III. PATIENTS AND POPULATION

265 COVID-19 PCR confirmed patients with indication for antiviral therapy is included in this study and will be randomized (2:1:1) into 3 groups

  1. Group A: REGN3048-3051(Antibodies cocktail (casirivimab and imdevimab) )
  2. group B: Remdesivir
  3. group C: Favipravir

Population in this study are patients hospitalized in isolation hospital-Mansoura university.

A computer file containing a written informed consent from included patients will be provided. Paper will not be a tool for providing agreement by patients or their relatives to avoid transmission of infection.

IV. INTERVENTIONS

Population included in this study will be assigned into 3 groups with 1:2:2 ratios to receive either antibodies cocktail or standard antiviral therapy (remdesvir, favipravir).

Group A patients will receive REGN3048-3051(Antibodies cocktail (casirivimab and imdevimab) ) in low-dose regimen 1.2 gm (1200 mg of combined antibodies) diluted in 250 ml 0.9% sodium chloride solution as single I.V infusion over 30-60 minutes.

Group B patients will receive Remdesivir :

Day1 (loading dose): 200 mg (two 100mg vials) diluted in 500ml 0.9% sodium chloride solution infused I.V over 60 minutes Day 2-5 or Day 2-10 (maintenance dose): 100 mg (one 100mg vial) in 250 ml 0.9% sodium chloride solution infused I.V over 30 minutes

Group C patients will receive Favipravir :

Day 1 (loading dose): 1600 mg (8 tablets) or 1800 mg (9 tablets) orally or in Ryle tube / 12 hours Day 2-5 or day 2-10 (maintenance dose): 600 mg (3 tablets) or 800 mg (4 tablets) orally or in Ryle tube / 12 hours

Patients will be received standard of care by Physicians, Clinical pharmacist , Nurses and as guided by Egyptian COVID-19 treatment protocol.

V. METHOD

The type of this study is single blind non-RCT and is considered a Phase IV Clinical trial (post-marketing study) to report efficacy and safety of new medicine.

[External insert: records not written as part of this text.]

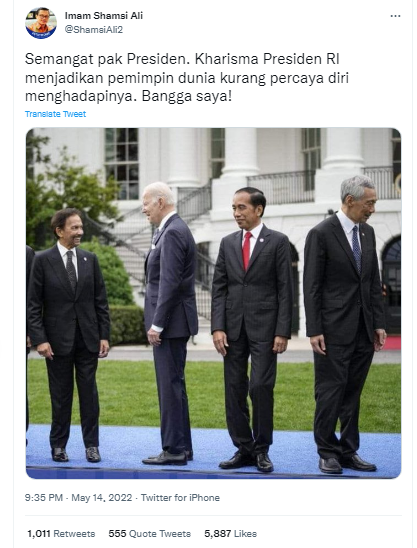Open the @ShamsiAli2 handle link

click(x=94, y=30)
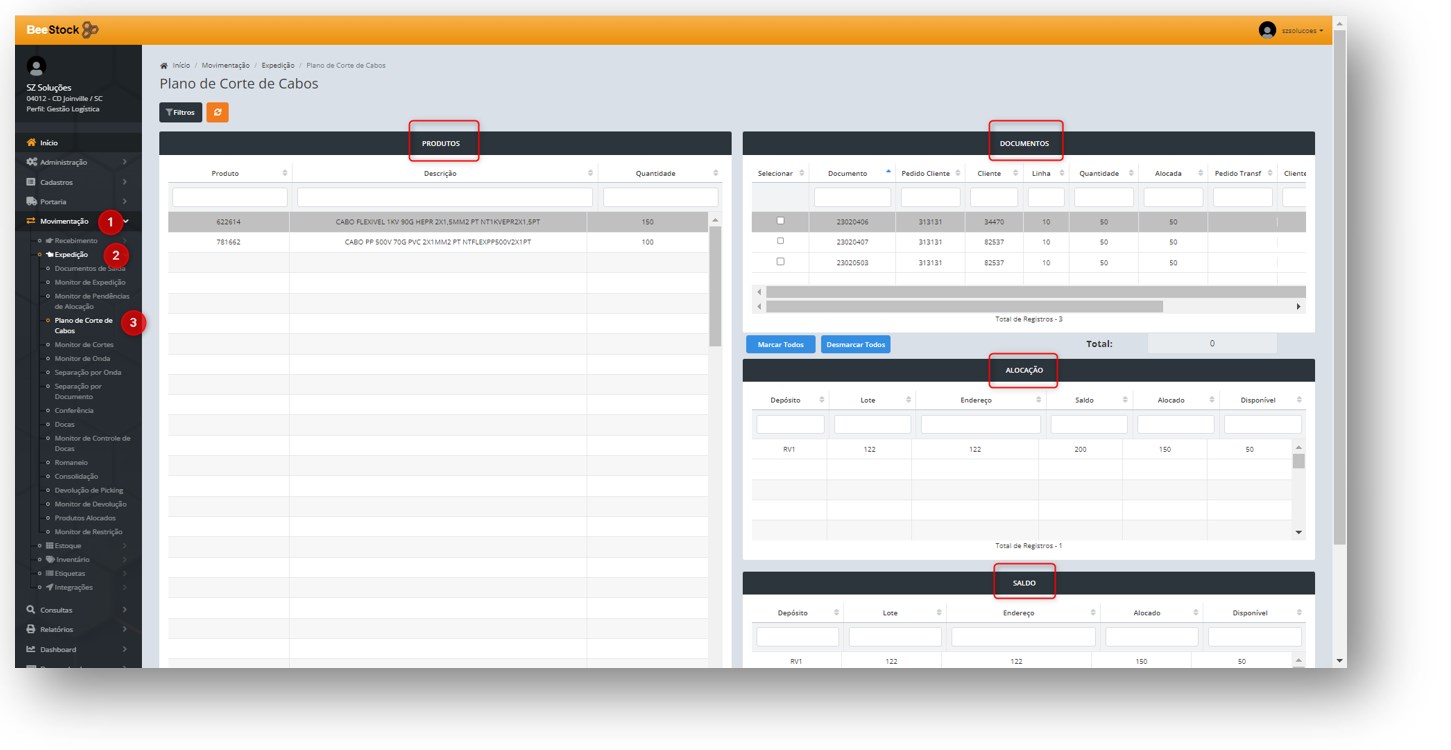
Task: Open Dashboard via its chart icon
Action: pos(31,649)
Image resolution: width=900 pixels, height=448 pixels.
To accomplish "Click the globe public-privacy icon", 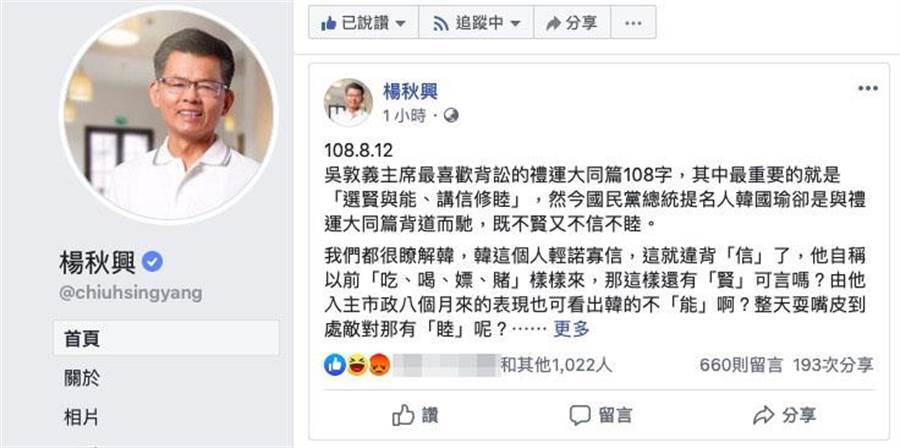I will (451, 116).
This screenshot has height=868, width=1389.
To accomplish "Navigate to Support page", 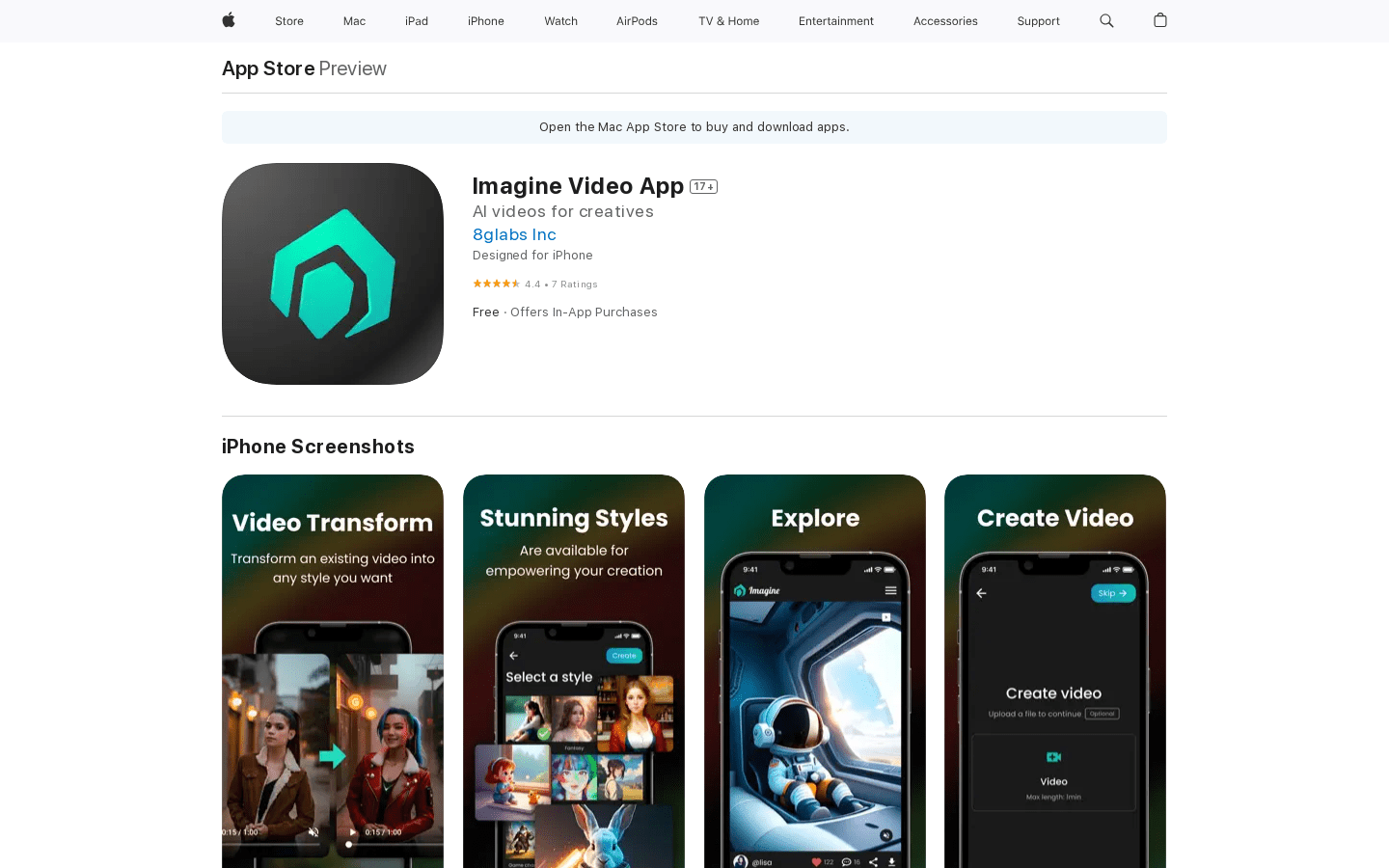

We use PubMed search tool to find clinical studies that performed to test efficacy and safety of developed immunotherapy in treatment of COVID-19 with about 4,000 results with focusing on antibodies developed as antiviral against COVID-19 obtaining only 70 results from which REGN-COV2, a Neutralizing Antibody Cocktail is selected with its only one clinical study up to now (REGN-COV2, a Neutralizing Antibody Cocktail, in Outpatients with Covid-19) which is published in New England Journal of Medicine on January 21, 2021.

Another resource used to obtain data is Fact Sheet for Health Care Providers- EUA OF casirivimab and imdevimab which provides clinical data about the use of this antibodies cocktail. Endnote citation software is used for citation of references.

Study Type

Interventional

Enrollment (Actual)

265

Phase

  • Phase 4

Contacts and Locations

This section provides the contact details for those conducting the study, and information on where this study is being conducted.

Study Locations

    • El-dkhalia
      • Mansoura, El-dkhalia, Egypt, 050
        • El-gomhoria St

Participation Criteria

Researchers look for people who fit a certain description, called eligibility criteria. Some examples of these criteria are a person's general health condition or prior treatments.

Eligibility Criteria

Ages Eligible for Study

12 years and older (Child, Adult, Older Adult)

Accepts Healthy Volunteers

Yes

Description

Inclusion Criteria:

  1. age more than 12 years old.
  2. weight not less than 40 kg.
  3. Moderate, sever or critical COVID-19 disease as defined by WHO.
  4. PCR- confirmed patients to be Positive before inclusion.

Exclusion Criteria:

  1. history of hypersensitivity or infusion related reactions after administration of monoclonal antibodies.
  2. prior use of standard antiviral therapy (remedsvir or favipravir).
  3. Current use of controversial antiviral therapy (hydroxychloroquine, ivermectin, nitazoxanide, oseltemavir, acyclovir, ribavirine, lopinvir/rotinvir, sofosfbuvir, decltasevir, semipirvir, azithromycin).
  4. patients expected to die within 48 hours.

Study Plan

This section provides details of the study plan, including how the study is designed and what the study is measuring.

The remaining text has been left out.